* **EXERCISE GOAL**: Please begin with the line containing "You are a computer-use" and reproduce each line exactly until the records below end, without any pictures.

* **ENTRIES SHOWN**:
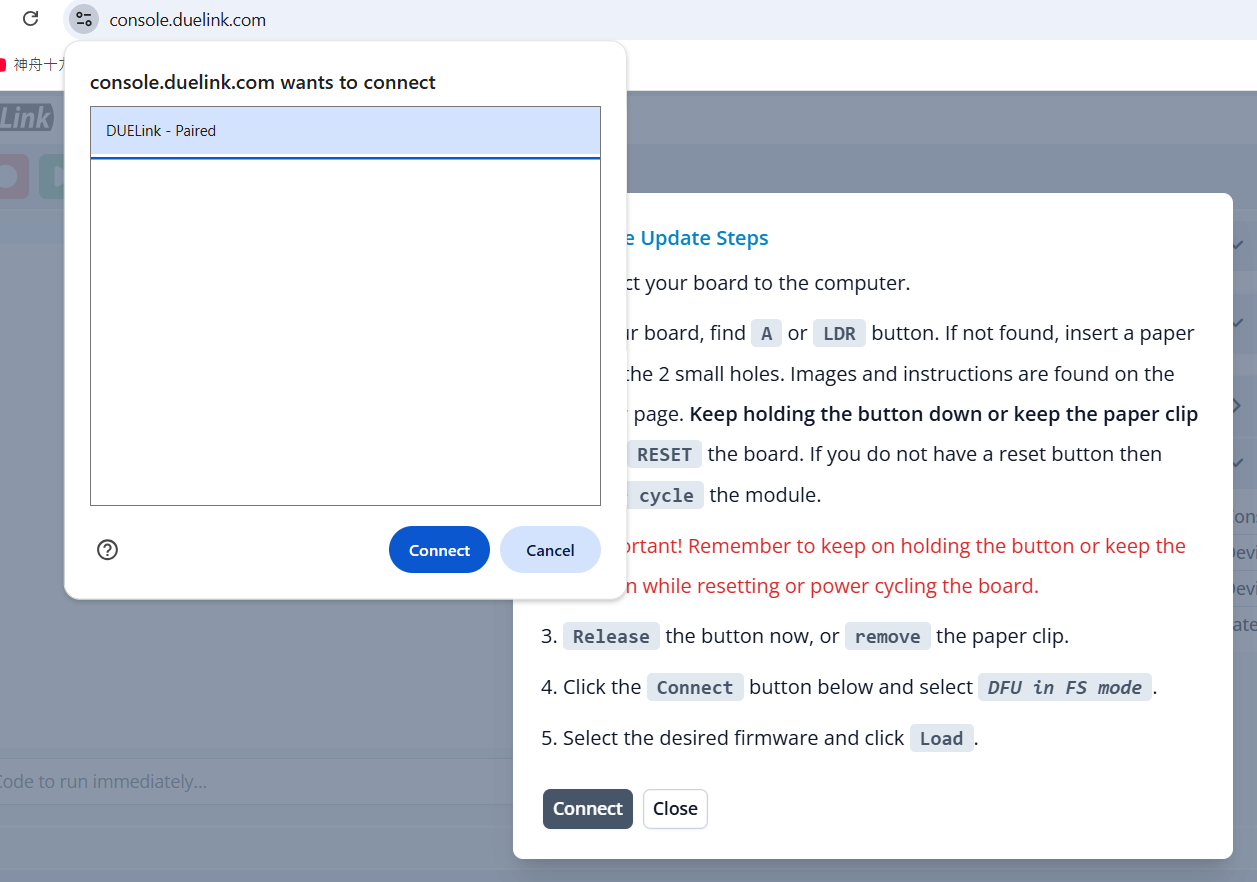Click dark Connect button under firmware steps
The height and width of the screenshot is (882, 1257).
coord(587,809)
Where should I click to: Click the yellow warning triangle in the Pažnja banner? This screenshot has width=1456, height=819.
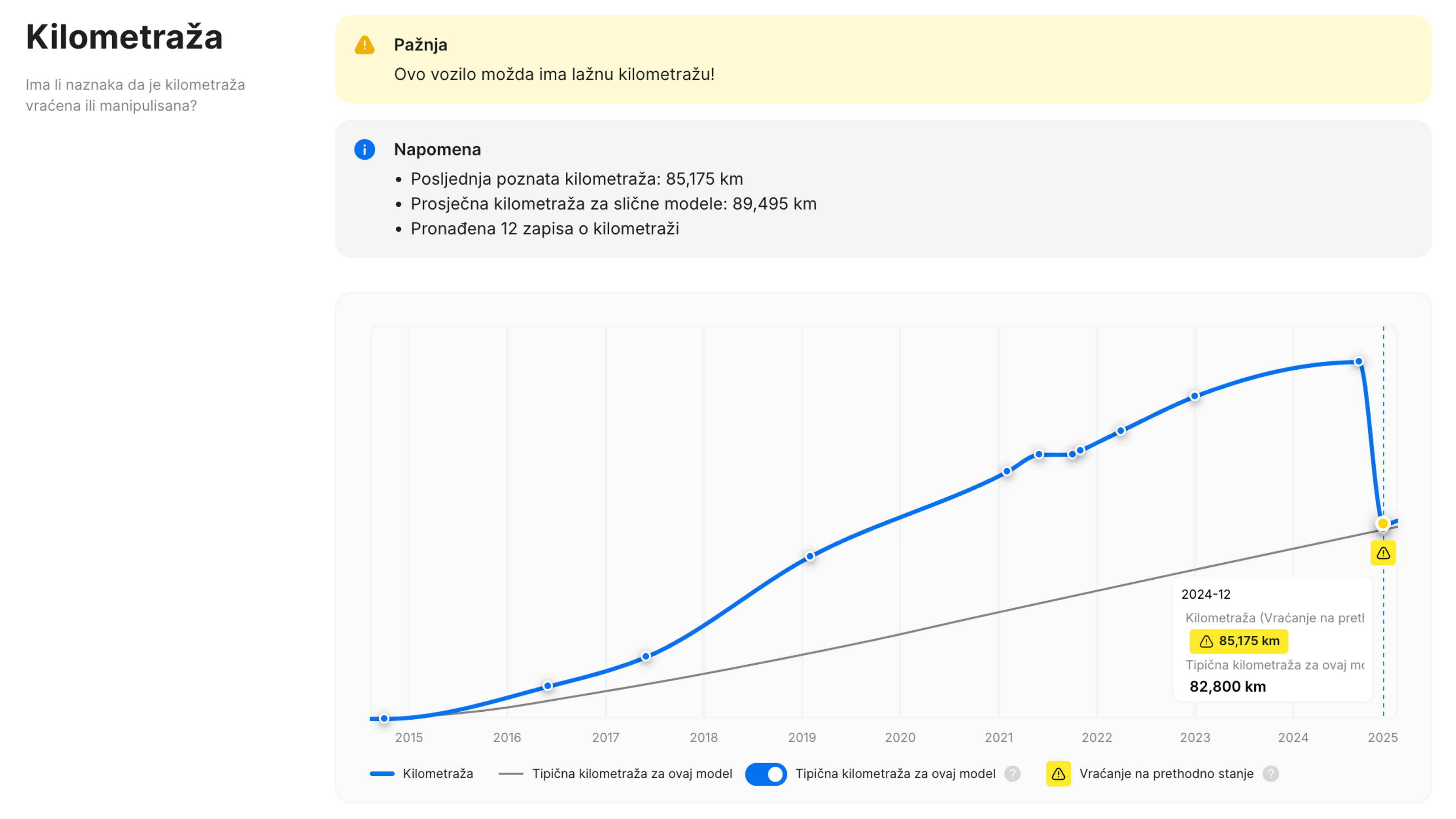(x=365, y=45)
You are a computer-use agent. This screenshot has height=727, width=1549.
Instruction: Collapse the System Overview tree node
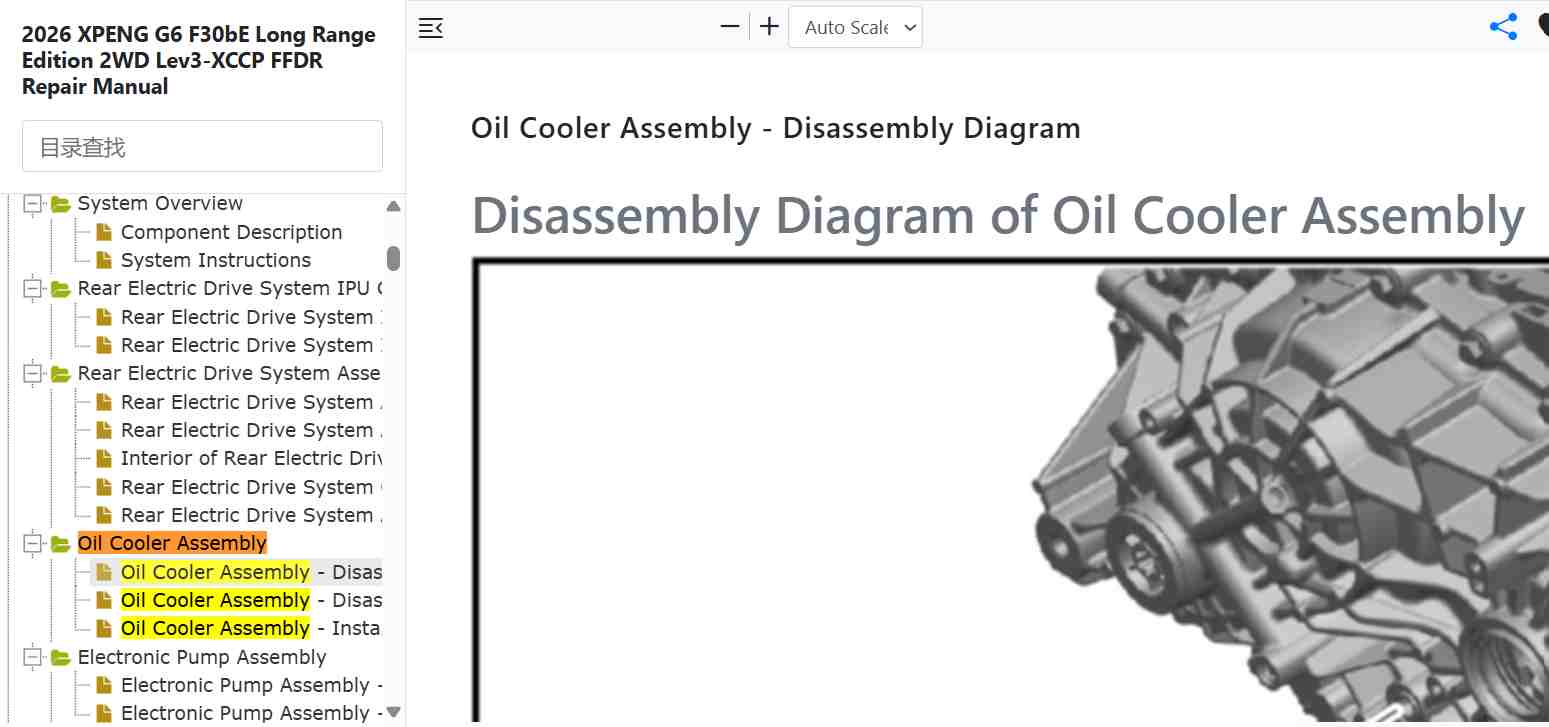[x=34, y=204]
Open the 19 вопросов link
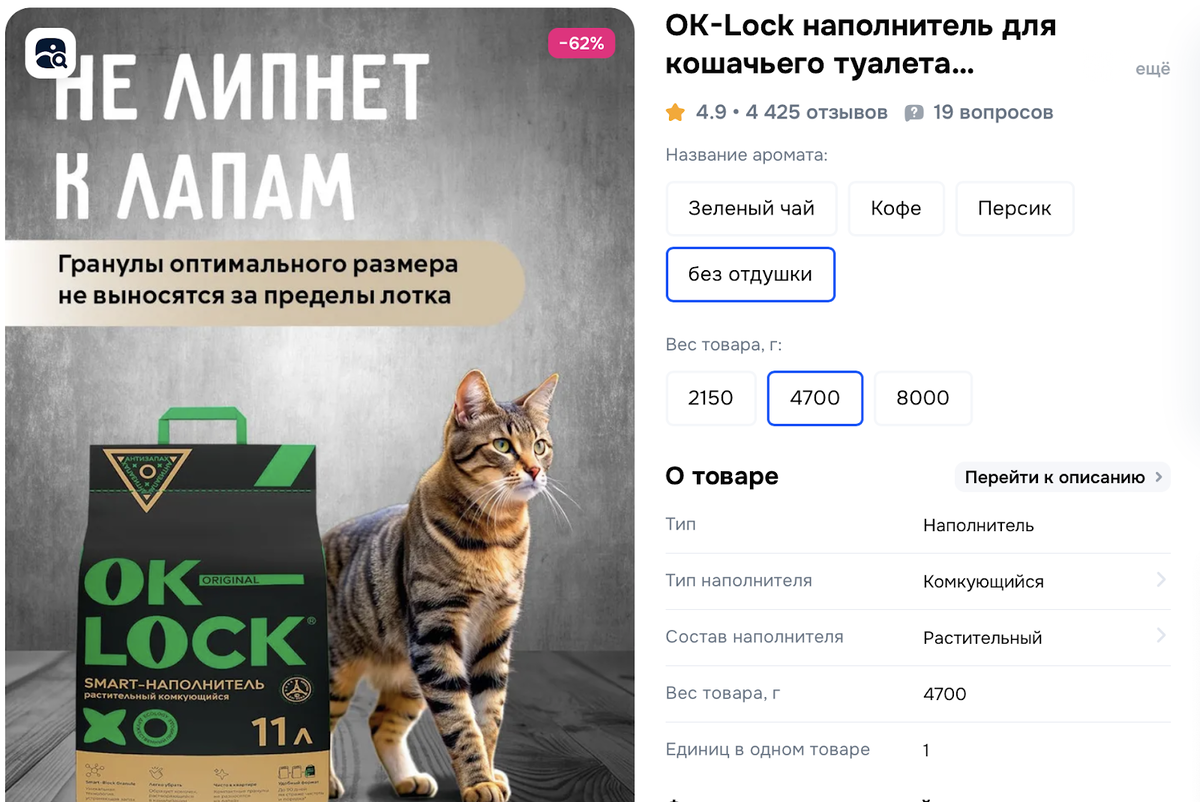The width and height of the screenshot is (1200, 802). point(993,112)
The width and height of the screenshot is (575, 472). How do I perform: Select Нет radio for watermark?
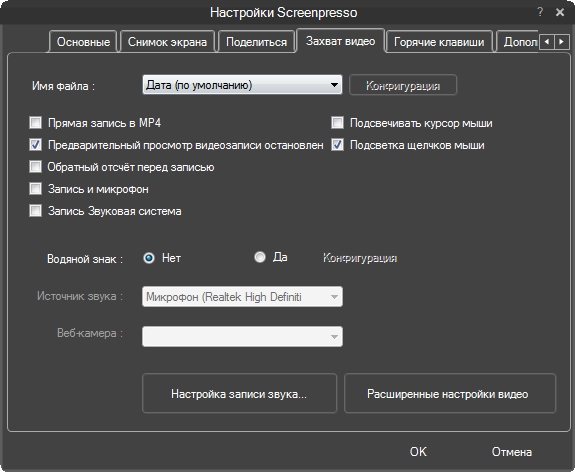(x=149, y=258)
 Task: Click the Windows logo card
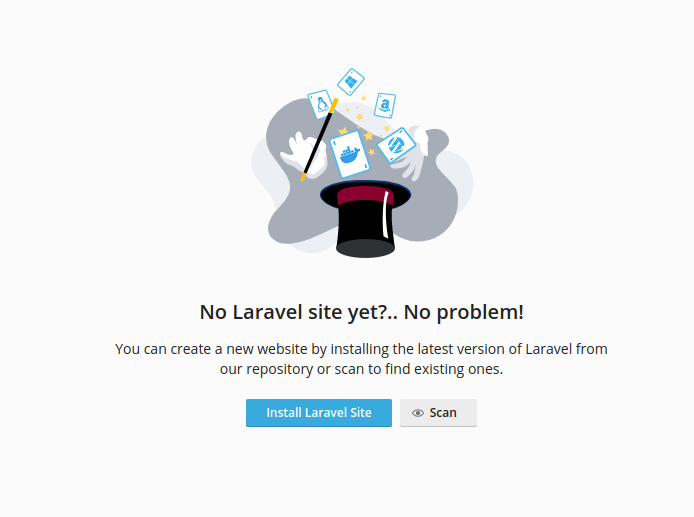[x=351, y=82]
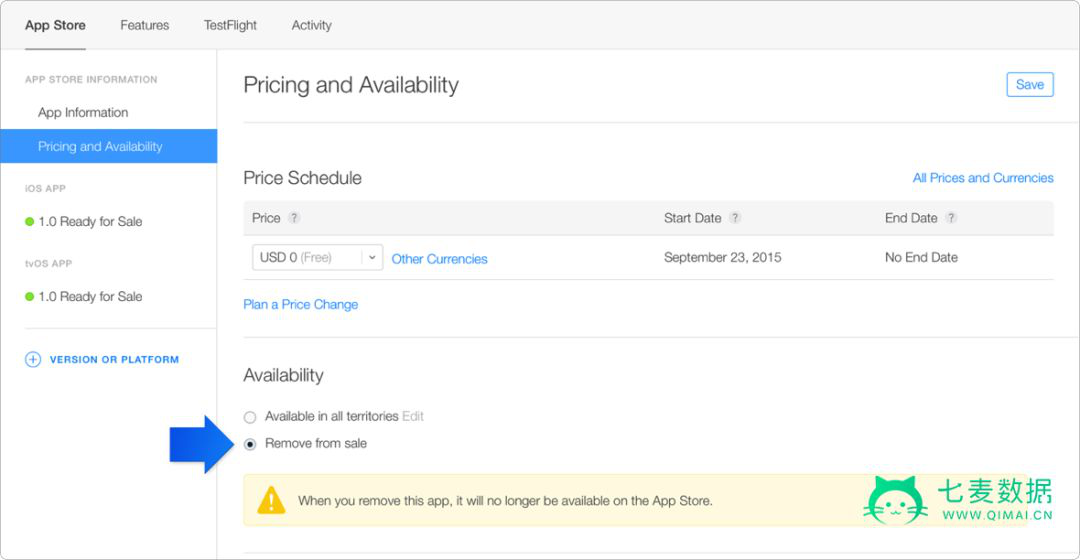
Task: Click the help icon next to Price
Action: [294, 218]
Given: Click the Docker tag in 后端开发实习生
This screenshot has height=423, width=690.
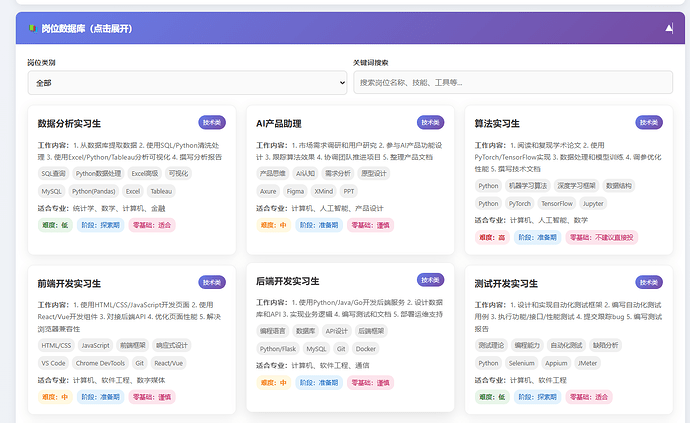Looking at the screenshot, I should point(365,349).
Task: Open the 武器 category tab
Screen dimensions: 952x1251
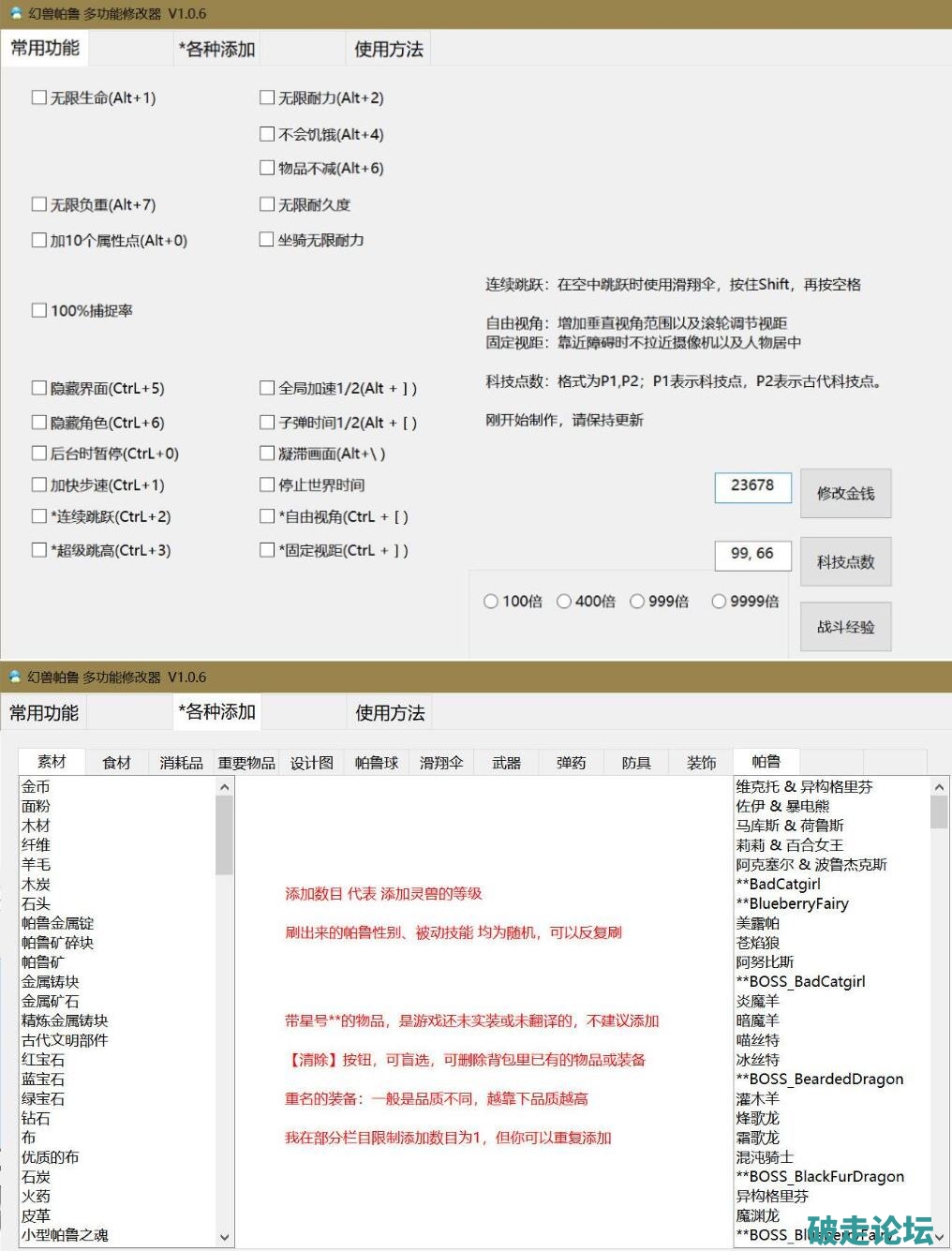Action: (x=506, y=763)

* **RESPONSE TO THIS TASK**:
You are a computer-use agent. This screenshot has height=727, width=1549.
Instruction: Collapse the System Overview tree node
[x=34, y=204]
Open the 19 вопросов link
The width and height of the screenshot is (1200, 802). point(993,112)
The width and height of the screenshot is (575, 472). How do I perform: Select Нет radio for watermark?
(x=149, y=258)
 Task: Click the Windows logo card
[x=351, y=82]
Task: Click the help icon next to Price
Action: [294, 218]
Given: Click the Docker tag in 后端开发实习生
This screenshot has height=423, width=690.
Looking at the screenshot, I should point(365,349).
Task: Open the 武器 category tab
Screen dimensions: 952x1251
Action: (x=506, y=763)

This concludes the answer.